- Ejanding
- Interactive map of Ejanding
- Coordinates: 31°06′18″S 117°06′36″E﻿ / ﻿31.105°S 117.11°E
- Country: Australia
- State: Western Australia
- LGA: Shire of Dowerin;
- Location: 186 km (116 mi) NE of Perth; 20 km (12 mi) NNE of Dowerin;
- Established: 1930

Government
- • State electorate: Moore;
- • Federal division: Durack;
- Elevation: 299 m (981 ft)
- Postcode: 6461

= Ejanding, Western Australia =

Ejanding is a townsite in the central Wheatbelt region of Western Australia.

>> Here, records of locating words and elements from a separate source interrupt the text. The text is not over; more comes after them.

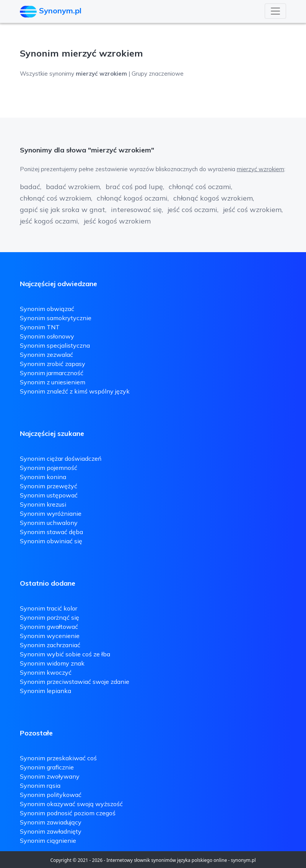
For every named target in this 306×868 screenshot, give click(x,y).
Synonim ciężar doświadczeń (60, 458)
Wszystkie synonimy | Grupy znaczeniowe (102, 73)
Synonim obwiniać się (51, 541)
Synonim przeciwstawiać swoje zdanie (75, 682)
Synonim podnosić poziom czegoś (68, 813)
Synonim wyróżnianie (50, 513)
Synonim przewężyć (49, 486)
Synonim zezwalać (46, 355)
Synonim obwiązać (47, 309)
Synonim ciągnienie (48, 840)
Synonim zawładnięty (50, 831)
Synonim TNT (40, 327)
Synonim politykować (50, 795)
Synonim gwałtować (49, 627)
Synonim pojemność (49, 468)
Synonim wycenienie (50, 636)
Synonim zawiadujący (50, 822)
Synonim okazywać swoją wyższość (71, 804)
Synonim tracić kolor (49, 608)
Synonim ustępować (49, 495)
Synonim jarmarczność (52, 373)
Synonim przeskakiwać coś (58, 758)
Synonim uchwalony (49, 523)
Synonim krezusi (43, 504)
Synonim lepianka (46, 691)
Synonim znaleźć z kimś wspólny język (75, 391)
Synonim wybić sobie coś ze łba (65, 654)
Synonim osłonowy (47, 336)
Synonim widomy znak (52, 663)
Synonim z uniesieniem (52, 382)
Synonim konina (43, 477)
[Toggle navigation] (275, 11)
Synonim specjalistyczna (55, 345)
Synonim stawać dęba (51, 532)
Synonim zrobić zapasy (52, 364)
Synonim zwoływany (50, 776)
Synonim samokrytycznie (55, 318)
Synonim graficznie (47, 767)
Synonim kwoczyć (46, 672)
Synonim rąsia (40, 785)
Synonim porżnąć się (49, 617)
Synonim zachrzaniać (50, 645)
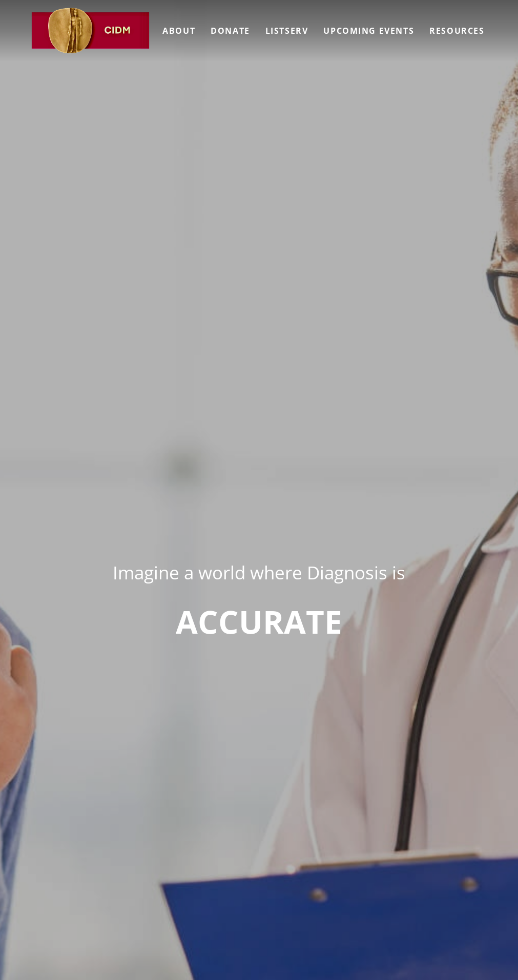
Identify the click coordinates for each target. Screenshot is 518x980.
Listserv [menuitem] (287, 31)
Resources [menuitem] (457, 31)
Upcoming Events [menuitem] (368, 31)
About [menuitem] (179, 31)
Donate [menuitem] (230, 31)
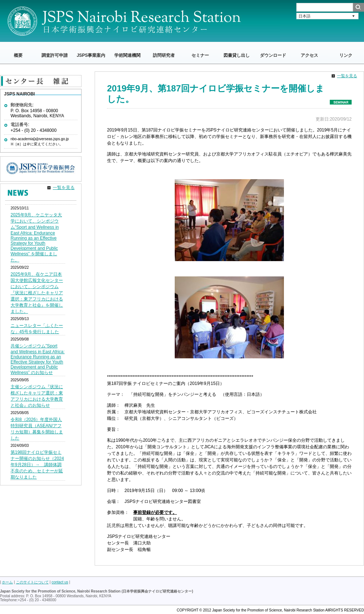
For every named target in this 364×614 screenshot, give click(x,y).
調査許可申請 (55, 55)
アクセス (309, 55)
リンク (346, 55)
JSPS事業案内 (91, 55)
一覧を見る (347, 76)
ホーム (7, 582)
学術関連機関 (127, 55)
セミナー (200, 55)
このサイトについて (32, 582)
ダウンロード (273, 55)
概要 (18, 55)
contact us (60, 582)
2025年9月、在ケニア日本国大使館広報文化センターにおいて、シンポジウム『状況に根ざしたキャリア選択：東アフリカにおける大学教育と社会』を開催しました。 (37, 293)
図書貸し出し (237, 55)
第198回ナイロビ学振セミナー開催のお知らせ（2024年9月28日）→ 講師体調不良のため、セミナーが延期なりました (37, 465)
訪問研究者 (164, 55)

It is located about 20 km north-northeast of Dowerin. It was originally a siding on the Kalannie railway line, a line built between the town now known as Amery and Kalannie, around 1927.
Amery was originally named Ejanding in 1910, but was changed to Amery in 1928. Ejanding was gazetted as a townsite in 1930. Its name is Aboriginal in origin, derived from "Hejanding Well", a name first recorded by the surveyor/explorer Augustus Gregory in 1846.
Ejanding used to have a primary school. It operated from 1926 until 2000, closing due to low numbers.
Currently Ejanding has a few houses, a wheatbin and railway siding, and is the location of the Dowerin Go Kart Club.

The surrounding areas produce wheat and other cereal crops. The town is a receival site for CBH Group.